Me Boyer, qui a longtemps siégé à la Commission des libérations conditionnelles du Canada, est revenu sur les étapes qui ont mené à la libération conditionnelle d’Eustachio Gallese en 2019.  

«En mars l’an dernier, il avait accompli plusieurs étapes nécessaires pour une remise en liberté. Il avait suivi des programmes, avait un suivi psychologique, avait eu des évaluations. Toutefois, il demeurait le fait que c’est un individu qui a de sérieux problèmes de contrôle de ses pulsions quand il est face à une femme», a-t-il dit.  

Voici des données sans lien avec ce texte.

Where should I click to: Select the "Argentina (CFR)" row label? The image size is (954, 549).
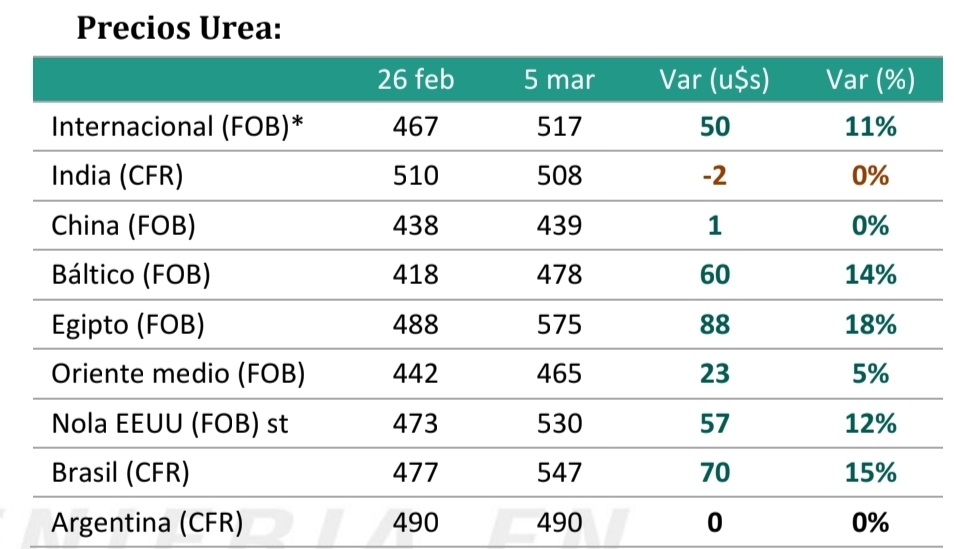[147, 522]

«C’est ce qui est difficile à évaluer pour les commissaires. Jusqu’à quel point il peut être dangereux? [...] Il avait eu près de 300 sorties en communauté, supervisées ou non, qui s’étaient bien passées. On met ça dans la balance quand on évalue.»  

Même si un plan pour que Gallese puisse avoir des relations sexuelles avec des prostituées a été mis en place, ce dernier n’a pas dû rapporter la vérité sur ses rencontres avec ces femmes.  

«Il a sûrement rapporté quelques informations, mais il n’a sûrement pas rapporté qu’il faisait affaire avec un salon de massage d’où il a été interdit de présence pour sa violence», croit Me Boyer.  

«Il faut cependant comprendre qu’au Canada, nous sommes un des meilleurs systèmes au monde pour la réinsertion sociale des détenus.»